I have this sequence $$ a_m =\sum_{k=0}^{\infty}\binom{k+m}{m}\frac{1}{4^{k}(2(k+m))!} $$ and there seems to exist a patern arising when it is evaluated by WA. It involves $\cosh(1/2)$ and $\sinh(1/2)$. Bellow are the first $$ \begin{align*} a_0 &= \cosh\left(\frac{1}{2}\right)\\ a_1 &= \sinh\left(\frac{1}{2}\right)\\ a_2 &= \frac{1}{2}\left(\cosh\left(\frac{1}{2}\right )-2\sinh\left(\frac{1}{2} \right ) \right )\\ &\vdots\\ \end{align*} $$ but $\cosh(1/2)$ and $\sinh(1/2)$ keeps showing up for $a_3$, $a_4$, $\cdots$

Could anyone find a general expression for $a_m$ involving $\cosh(1/2)$ and $\sinh(1/2)$.

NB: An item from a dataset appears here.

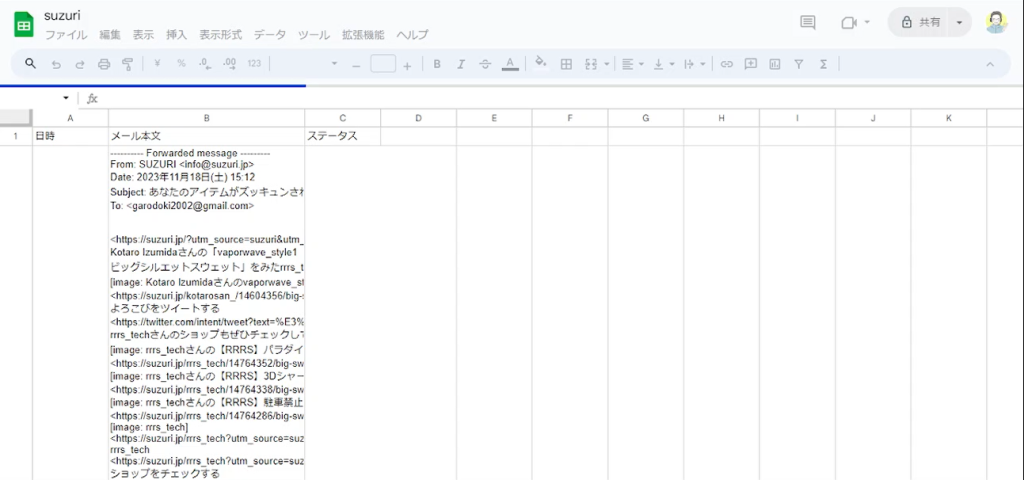Open the 拡張機能 menu
The image size is (1024, 480).
(362, 35)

I'd apprecaite any help, thanks.

Answer 1

As Guilherme Thompson commented, $$a_m =\sum_{k=0}^{\infty}\binom{k+m}{m}\frac{a^k}{(2(k+m))!}=\sqrt{\pi }\frac{ 2^{-m-\frac{1}{2}} a^{\frac{1}{4}-\frac{m}{2}} }{m!} I_{m-1/2}\left(\sqrt{a}\right)$$ where appears the modified Bessel function of the first kind.

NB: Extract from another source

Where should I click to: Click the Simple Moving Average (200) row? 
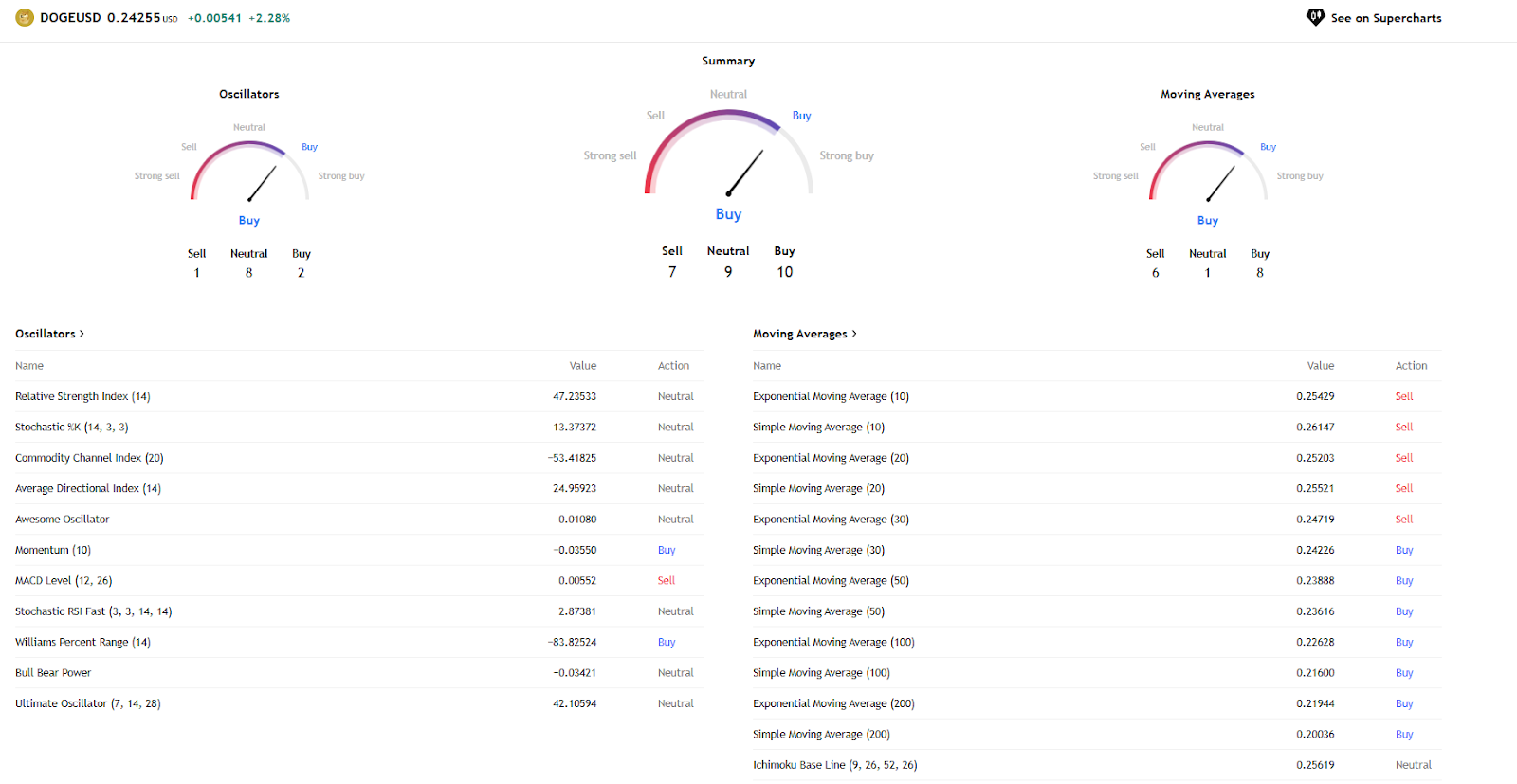click(821, 735)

So, for $a=\frac 14$, this reduces to $$a_m=\frac{\sqrt{\pi } }{2 }\frac 1{m!}\,I_{m-\frac{1}{2}}\left(\frac{1}{2}\right)$$ which results, as you observed, in linear combinations of $\cosh \left(\frac{1}{2}\right)$ and $\sinh \left(\frac{1}{2}\right)$.

Answer 2

$$a_m = \sum_{k\geq 0}\frac{(k+m)! 4^{-k}}{m! k! (2k+2m)!}=\frac{4^m}{m!}\cdot\left.\frac{d^m}{dx^m}\sum_{k\geq 0}\frac{(x/4)^{k+m}}{(2k+2m)!}\right|_{x=1} $$ and now you may recognize in the last series part of the Taylor series of $\cosh(\sqrt{x}/2)$.